-- Opening Marker --

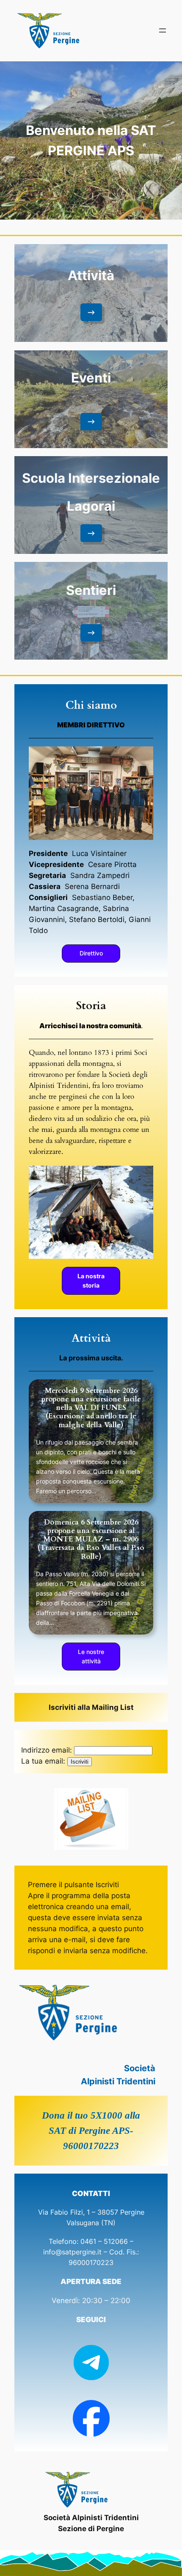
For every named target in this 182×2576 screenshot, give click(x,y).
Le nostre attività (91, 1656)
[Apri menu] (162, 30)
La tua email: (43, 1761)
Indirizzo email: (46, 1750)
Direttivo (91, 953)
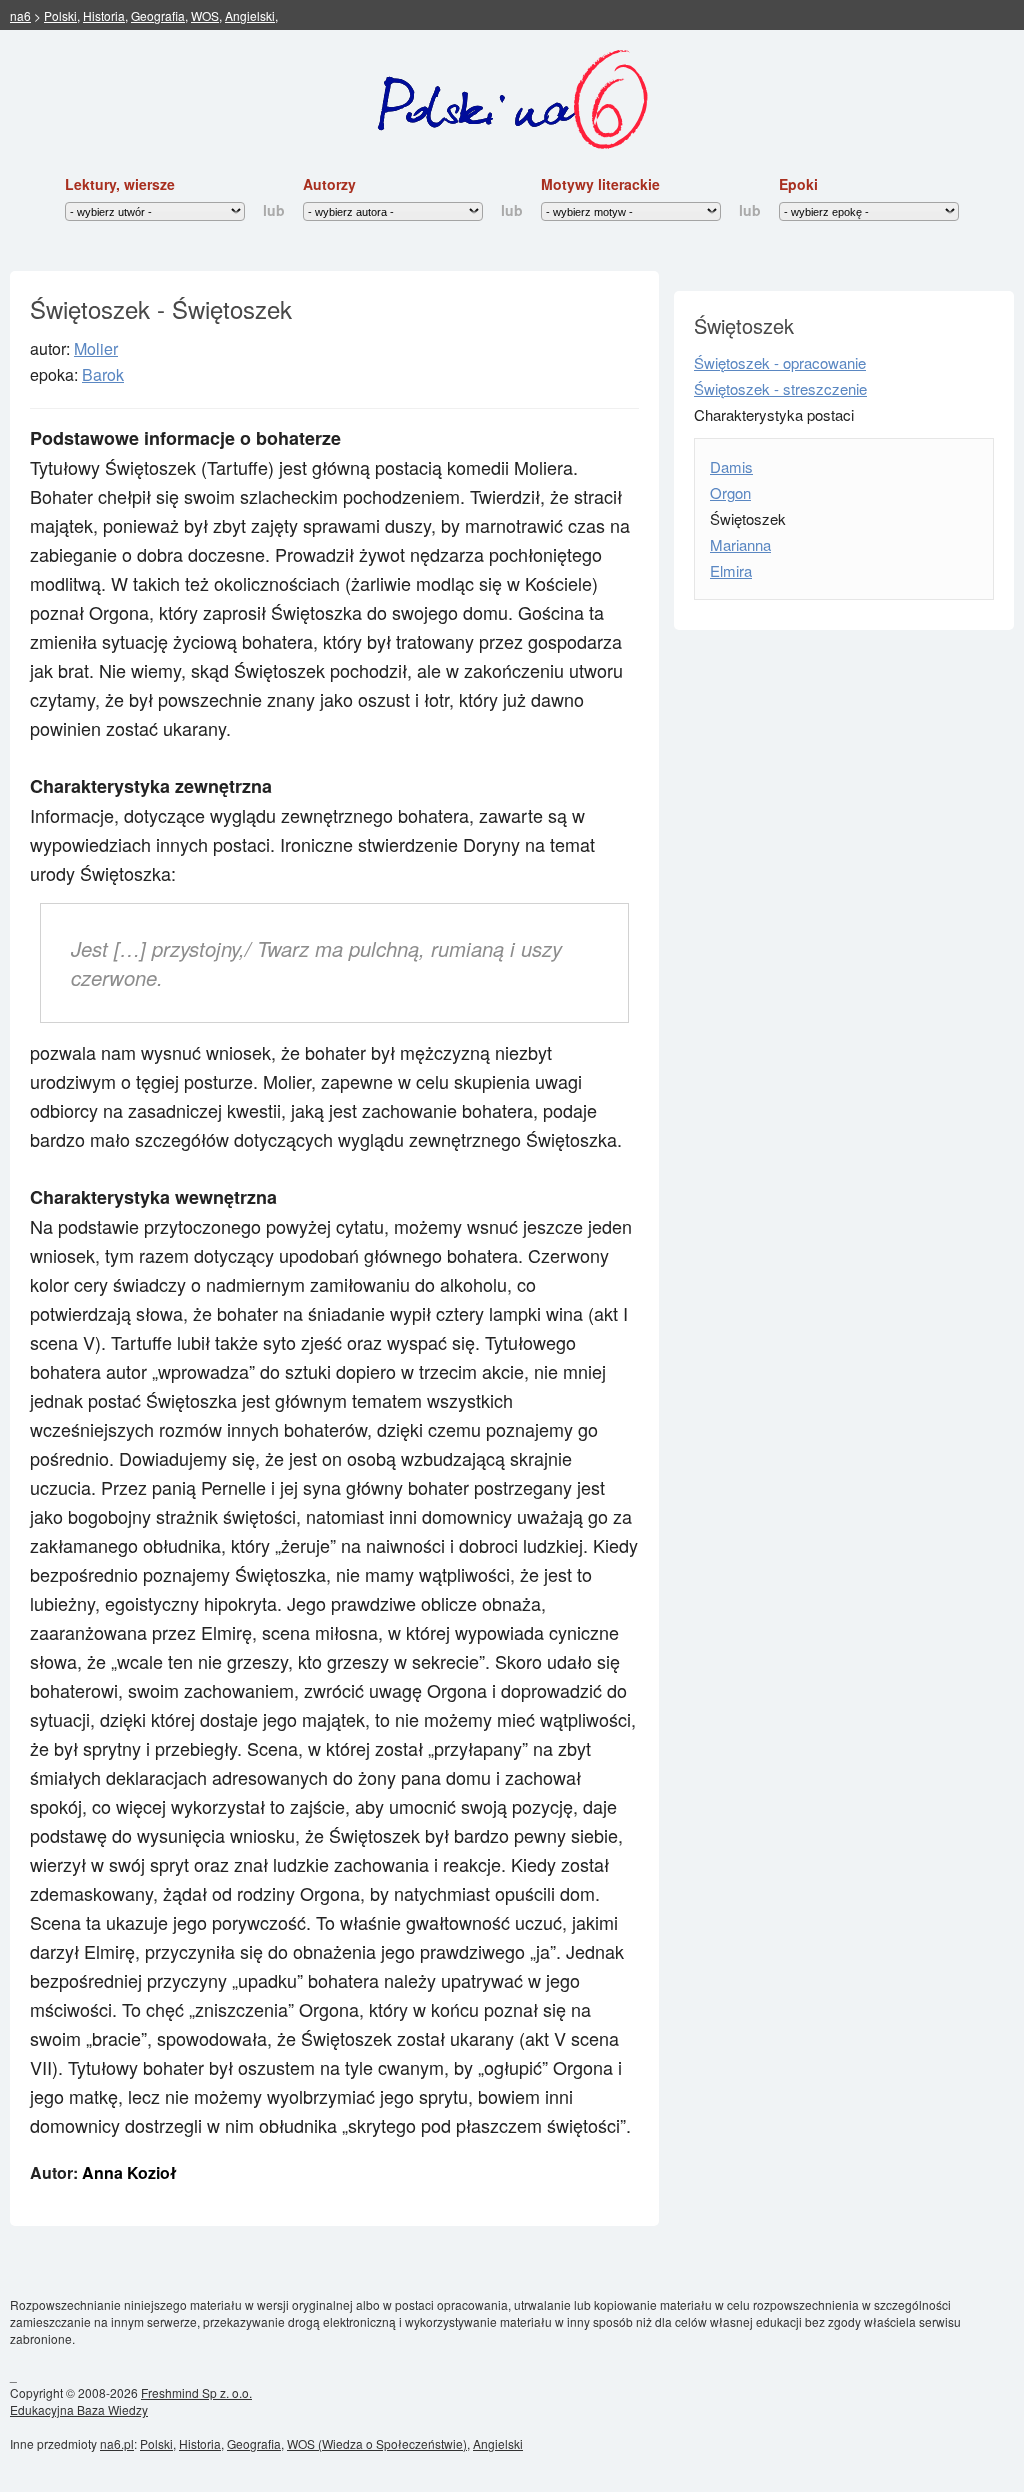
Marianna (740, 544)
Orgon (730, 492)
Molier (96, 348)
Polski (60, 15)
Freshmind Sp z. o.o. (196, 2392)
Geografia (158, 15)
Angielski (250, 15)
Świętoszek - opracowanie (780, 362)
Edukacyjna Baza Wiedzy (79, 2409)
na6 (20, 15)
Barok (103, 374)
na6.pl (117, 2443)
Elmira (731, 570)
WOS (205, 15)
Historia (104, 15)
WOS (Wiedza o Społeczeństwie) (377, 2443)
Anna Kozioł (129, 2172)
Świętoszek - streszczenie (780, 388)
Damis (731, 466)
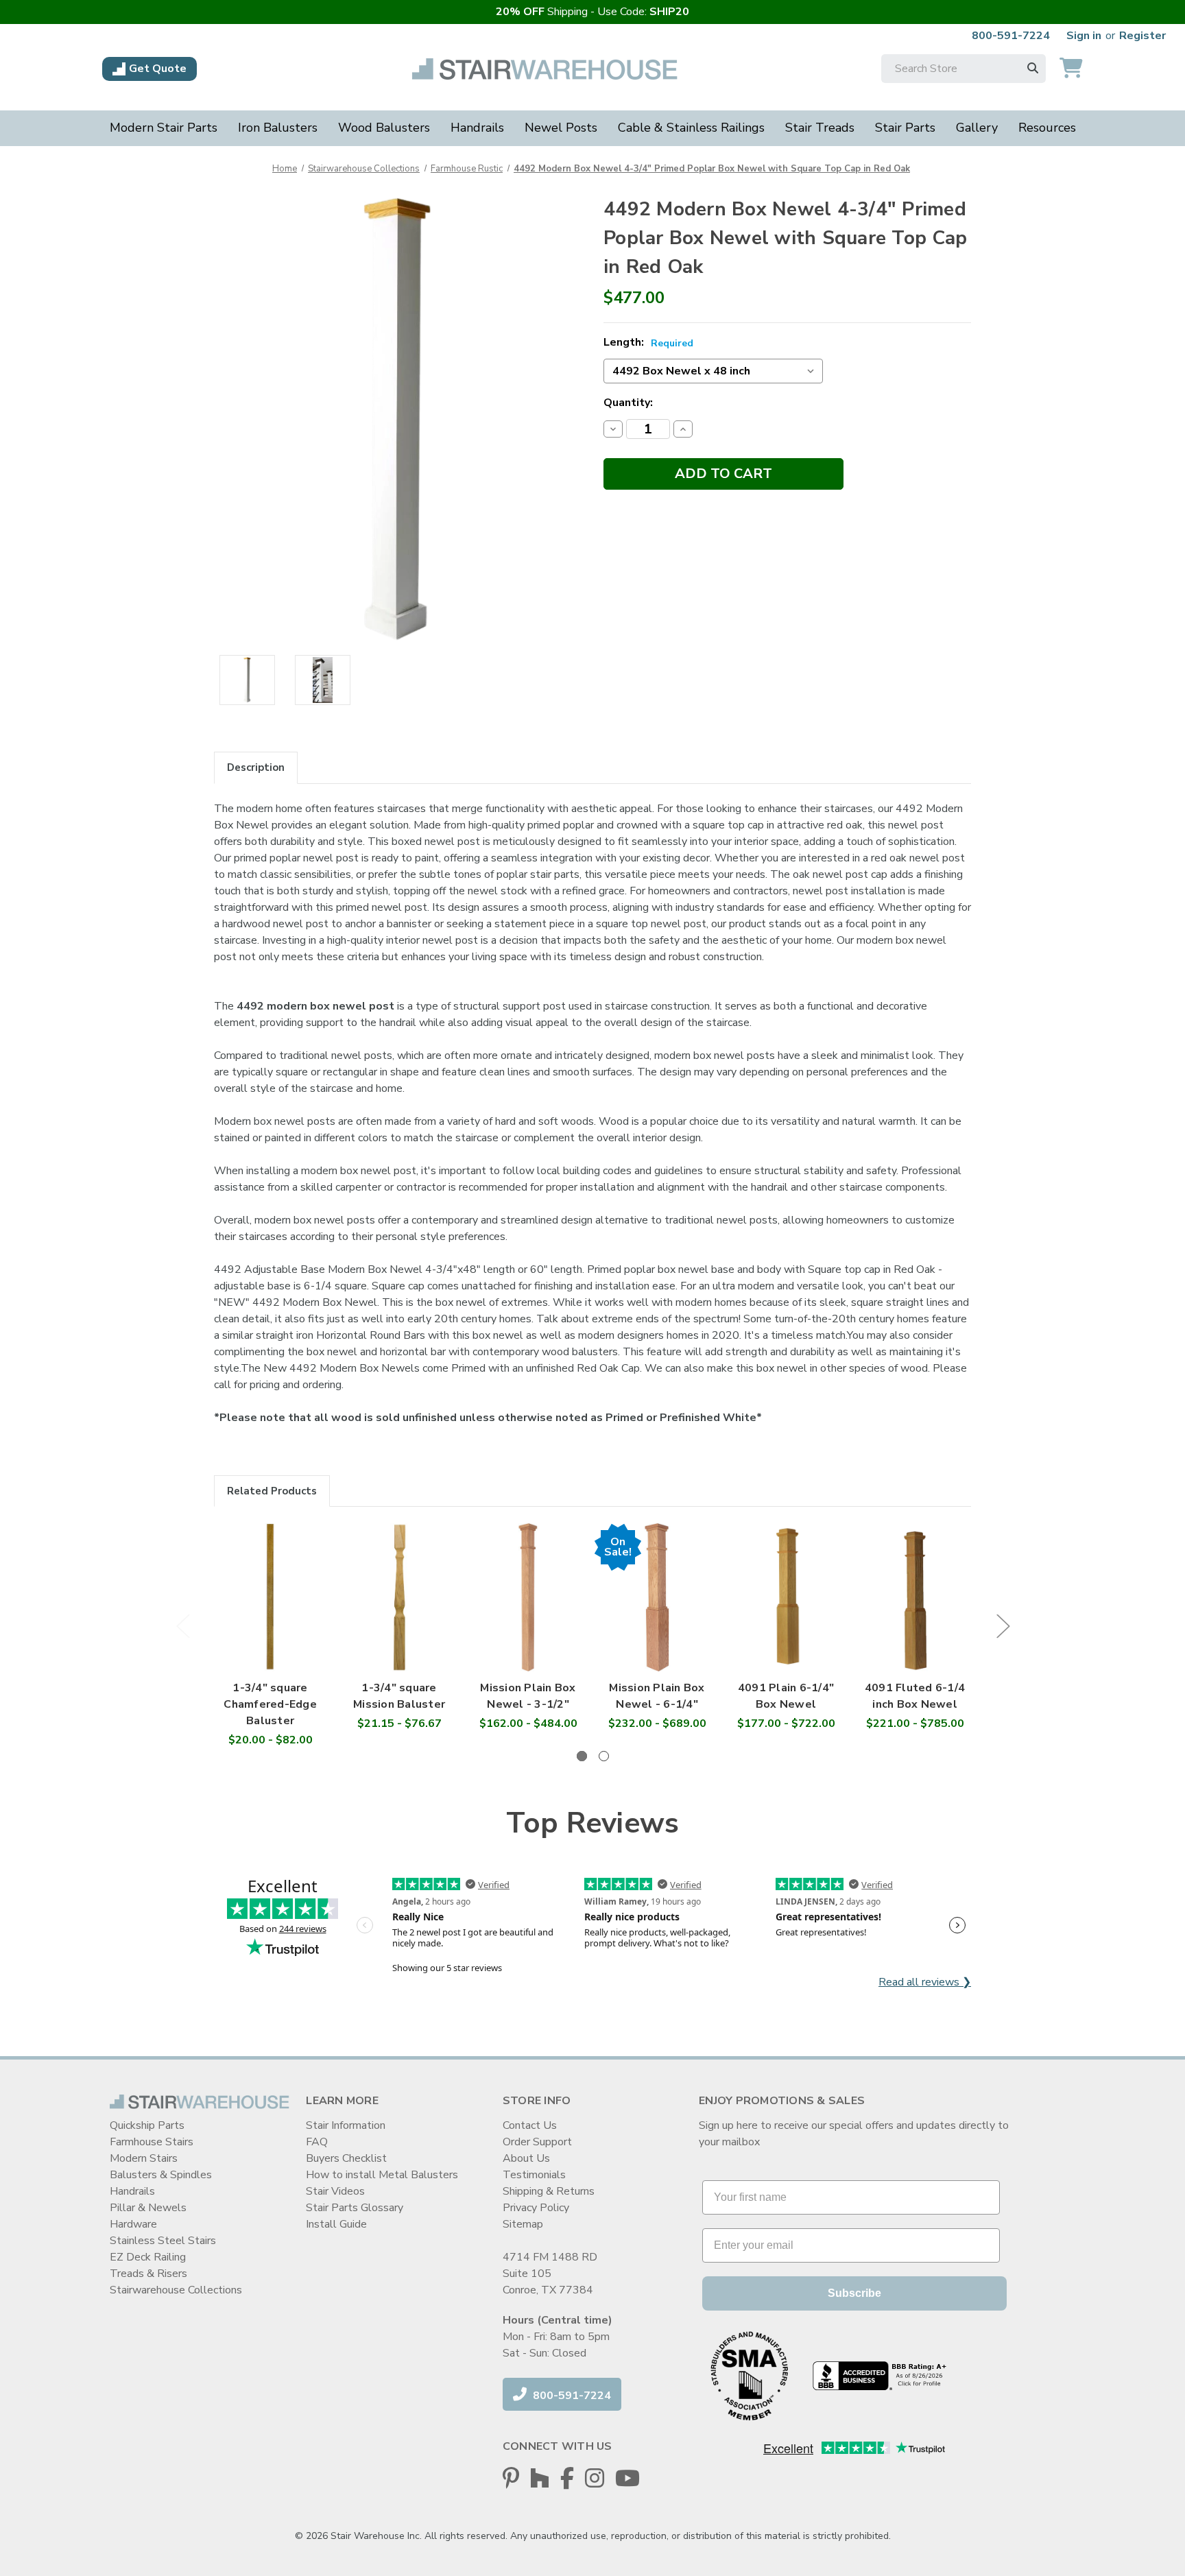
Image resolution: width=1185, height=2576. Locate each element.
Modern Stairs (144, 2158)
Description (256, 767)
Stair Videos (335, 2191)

-- Closing Marker --

- WORK TASK
Looking at the entries, work out how many lines hold the word "Świętoszek". Give the number and nothing else.

- ANSWER SPACE
2